Reading passage:

By Terry Rogers
On Monday, January 16, local area churches held a celebration in honor of Dr. Martin Luther King, Jr. The program, entitled “Pass the Dream On: Emphasis on Youth,” was held at Benjamin Banneker Elementary School and featured speeches from four scholarship winners as well as musical presentations.
“Today is the day we focus not only of the memory of Dr. Martin Luther King but also the memories we are making today,” Rev. Dr. Patricia Green said. “We want our young people to realize this is not just a day off. We want our young people to be aware of what this day is really about.” The program began with Proverbs 4:10-17 read by Destiny Duffy and the audience joining together to sing “Lift Every Voice and Sing,” led by Revs. Ken Behrens and Ruth Houston-Behrens.
Elijah Brinkley, a student at Milford High School, read an original poem in which he described what Dr. King meant in his iconic “I Have a Dream” speech. The speech was given during the March on Washington for Jobs and Freedom on the steps of the Lincoln Memorial in Washington, DC in 1963. The speech was actually an improvised sermon Dr. King delivered after giving his planned speech.
“I have a dream that one day this nation will rise up and live out the true meaning of its creed: ‘We hold these truths to be self-evident, that all men are created equal,’” Dr. King said. “I have a dream that my four children will one day live in a nation where they will not be judged on the color of their skin but by the content of their character. I have a dream today.” Mr. Brinkley talked in his poem about how Dr. King’s dream meant an end to segregation and the start of equality and how segregation had become integration in schools, jobs, even the military. Mr. Brinkley said that Dr. King’s dream included “you, me and everyone in the United States of America. We are all part of his dream.”
Each year, scholarships are awarded by the Milford Area Ministerial Association and the Milford International Ministers Alliance who organize the ceremony in honor of Dr. King. The first year, the organizations gave one scholarship. As of 2016, they were able to award three scholarships to students who wrote essays explaining the legacy of Dr. King. Alexa Gorman, Jerome Harris, Ezra Wong Sze Chuan and Abigail Roxby have all received scholarships through the organizations. Alexa Gorman was not available for the program, but Jerome Harris, Ezra Wong Sze Chuan and Abigail Roxby all recorded excerpts from their essays for the ceremony.
“We are all on this Earth for a period of time and I truly believe that I was put here to serve,” Mr. Harris, who attends Liberty University, said. “Martin Luther King devoted his time to humanity. He fought for what he believed in, always putting others first. I hope that I can live my life with even some of the integrity that Dr. King did. I believe I was meant to make a difference just as he did.” Mr. Chuan, who is attending Multimedia University in Malaysia, said that he hoped to apply what he learned from Dr. King to help the people of his native country, hoping that people could put aside their differences and work as one.
Abigail Roxby is a nursing student at Southern Nazarene University in Oklahoma. Dr. Green said that Ms. Roxby had been a missionary since she was six years old.
“Since I was small I wanted to help people,” Ms. Roxby said. “God created me to help others. I have been able to do that beyond my nursing studies where I will help people through the medical field. I travelled to Kosovo as a missionary, a country where it can be dangerous to preach the word of God. I also travelled to Macedonia and worked in a Syrian refugee camp. This allowed me to put a face to human suffering that many only see on the news or read about. These people have lost everything, yet they continue to dream. A dream doesn’t have to be big. Even a small dream is important to getting where you want to be. Never discount your dreams because they are what let you achieve great things.”
Dr. Green said that it was important to focus on the dream as each of the scholarship recipients described. She said that the words of the young people demonstrated how keeping Dr. King’s dream alive among young people would keep the country moving forward.
“Each one of these young people has their own way of giving back to the world,” Dr. Green said. “They are keeping Dr. King’s dream alive.”

Prompt:
Decide whether each statement agrees with the article on the Martin Luther King celebration. Answer yes or no for each, and quote the words from the article that settle it. (a) The program was held at Milford High School. (b) Alexa Gorman recorded an excerpt from her essay for the ceremony. (c) Abigail Roxby worked in a Syrian refugee camp in Macedonia.

Raw data:
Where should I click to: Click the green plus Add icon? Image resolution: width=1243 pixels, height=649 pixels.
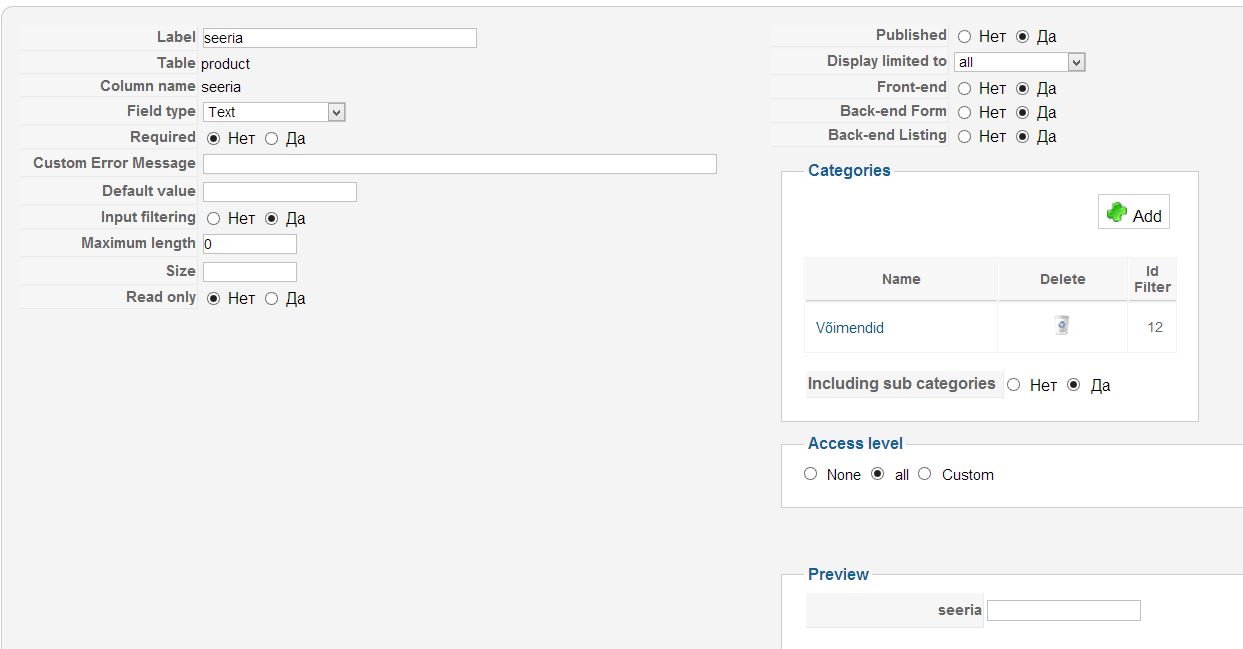(1118, 213)
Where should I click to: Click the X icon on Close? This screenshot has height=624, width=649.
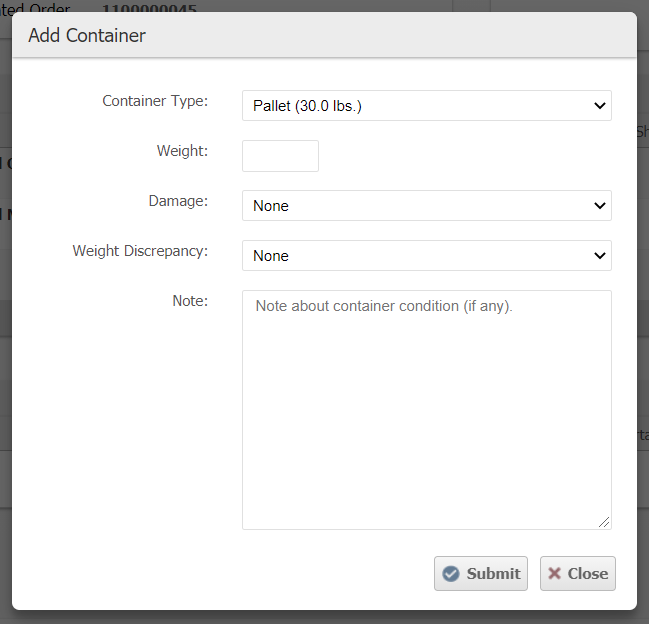(x=554, y=574)
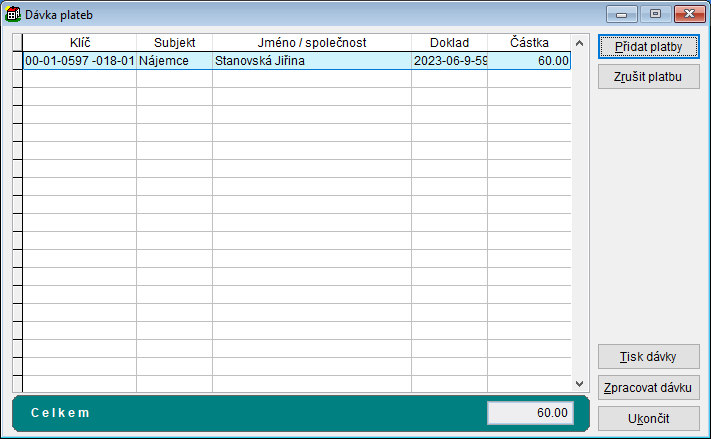Click the Klíč column header

(80, 43)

Written answer:
(a) No: "was held at Benjamin Banneker Elementary School"
(b) No: "Alexa Gorman was not available for the program"
(c) Yes: "I also travelled to Macedonia and worked in a Syrian refugee camp."